7 On Your Side Investigates: Broken scanners, long lines on Election Day

NEW YORK (WABC) -- New York City Mayor Bill de Blasio called for major reforms at the New York City Board of Elections one day after hundreds to thousands of voters experienced frustration and trouble voting during the Midterm Elections due to long lines often caused by broken ballot scanning devices.

The broken machines in many ways represented a breaking point in tensions between city officials and the Board of Elections, whose operations are governed by state and federal laws.

In 2016 and 2017, a city audit demanded improvements from BOE following concerns about the agency's handling of equipment and the purging of more than 100,000 voter registrations by the agency.

"The really bad news is the BOE can't function. It can't do its job," de Blasio said and called on BOE Executive Director Michael Ryan to do better. "He has to be ready to take on a role that is more professional... If he has any hesitation, he should leave."

Ryan declined to comment on demands that he resign. He also said BOE didn't yet know exactly how many scanners broke down or exactly how widespread the problem was.

"I don't like to grade until I have a final analysis done," Ryan said. "I'm like the head coach on a football team. You know some things went wrong but until you get back and analyze the game film, it's hard to pinpoint exactly what went wrong."
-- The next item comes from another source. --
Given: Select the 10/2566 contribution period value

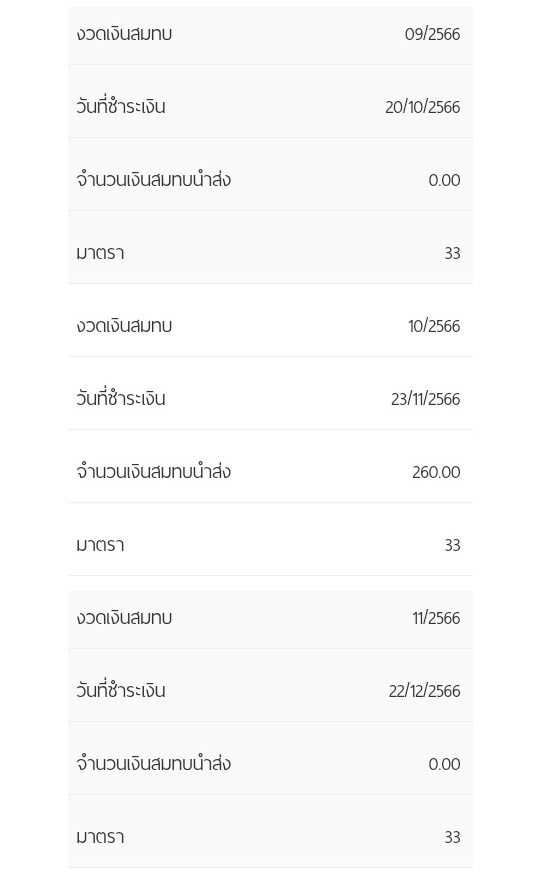Looking at the screenshot, I should click(434, 326).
On Tuesday, the Board of Elections fielded dozens of complaints on social media about broken scanners in Manhattan, Queens, the Bronx and Brooklyn and while BOE couldn't assess how widespread the problems were, '7 On Your Side Investigates' crunched 311 call data from election day.
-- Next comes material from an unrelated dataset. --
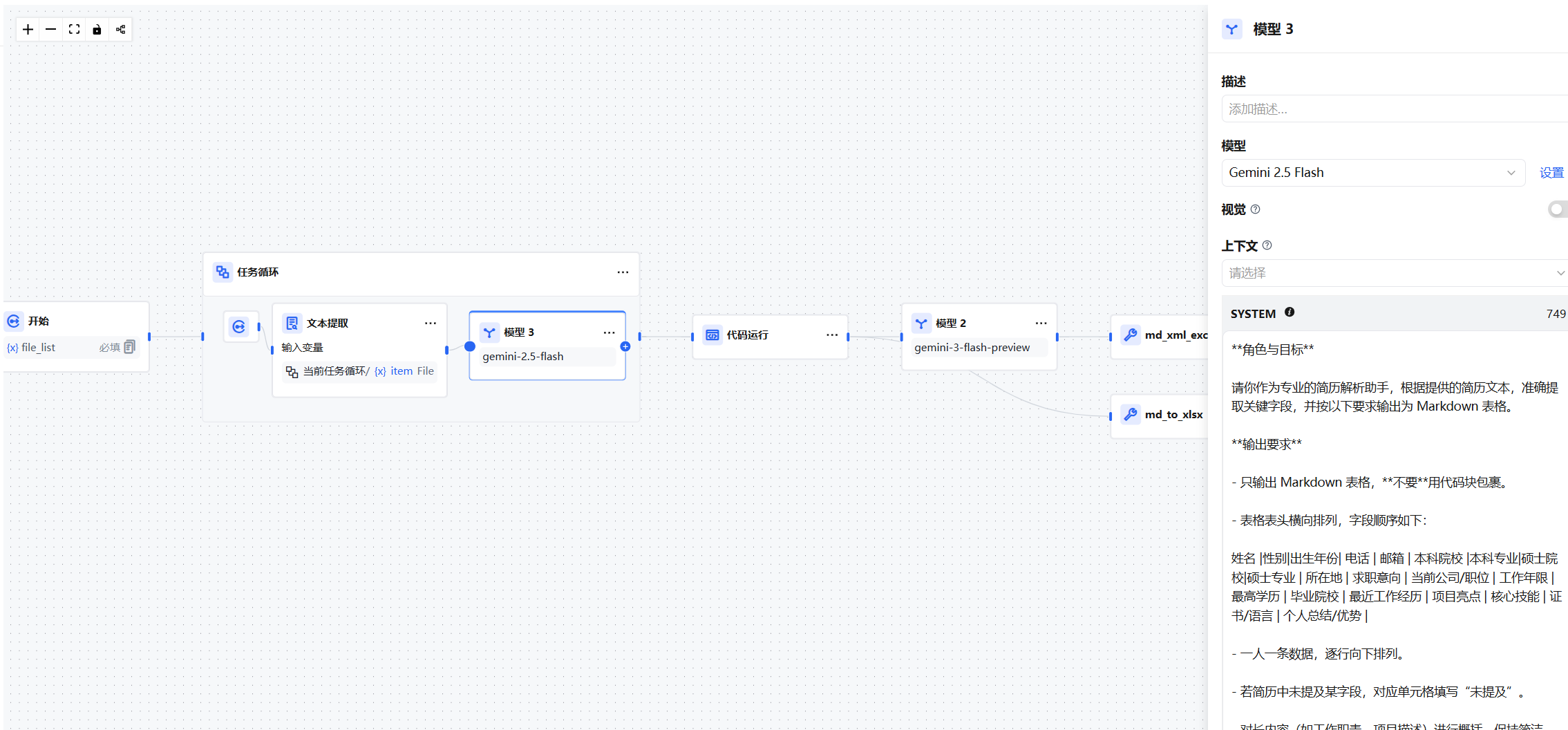The height and width of the screenshot is (730, 1568).
Task: Focus the 添加描述 description field
Action: coord(1395,109)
The analysis revealed the city hotline received more than 6,000 voting-related calls and more than one in ten of them were regarding complaints about poll sites or workers. The majority of calls were related to questions about where to vote and voter registration.

'7 On Your Side Investigates' also independently tracked complaints about broken scanners at around 3 dozen schools and community centers being used as voting locations.

The problematic sites tracked by Eyewitness News indicated the city saw problems at about 3% of its polling sites and possibly more, translating into delays for hundreds to thousands of voters.

Some complained to Eyewitness News they left polling sites experiencing a total breakdown in equipment, unable to wait and unable to vote.

"A lot of this stuff is beyond our control," Ryan said, blaming the breakdown on aging equipment, high voter turnout and the first year with a two-page ballot.

Ryan called on the state to approve updated voting methods that employ newer technology to help resolve the issues experienced Tuesday.

"We really have to start thinking about modernizing the voting process in New York City," Ryan said.

Mayor de Blasio complained the city offered BOE $20 million in 2016 to help with upgrades but said BOE declined the money because it came with demands for reforms.

"I have never encountered an organization that said, 'No,' to $20 million because it required some improvement in its operations," de Blasio said.

Ryan said there was a much more complicated reason why BOE didn't take the money and declined to provide an explanation.

Mayor de Blasio did agree with Ryan that the state needs to pass new laws to modernize how elections are carried out in New York.

"This is an arcane institution," de Blasio said. "It must be changed once and for all."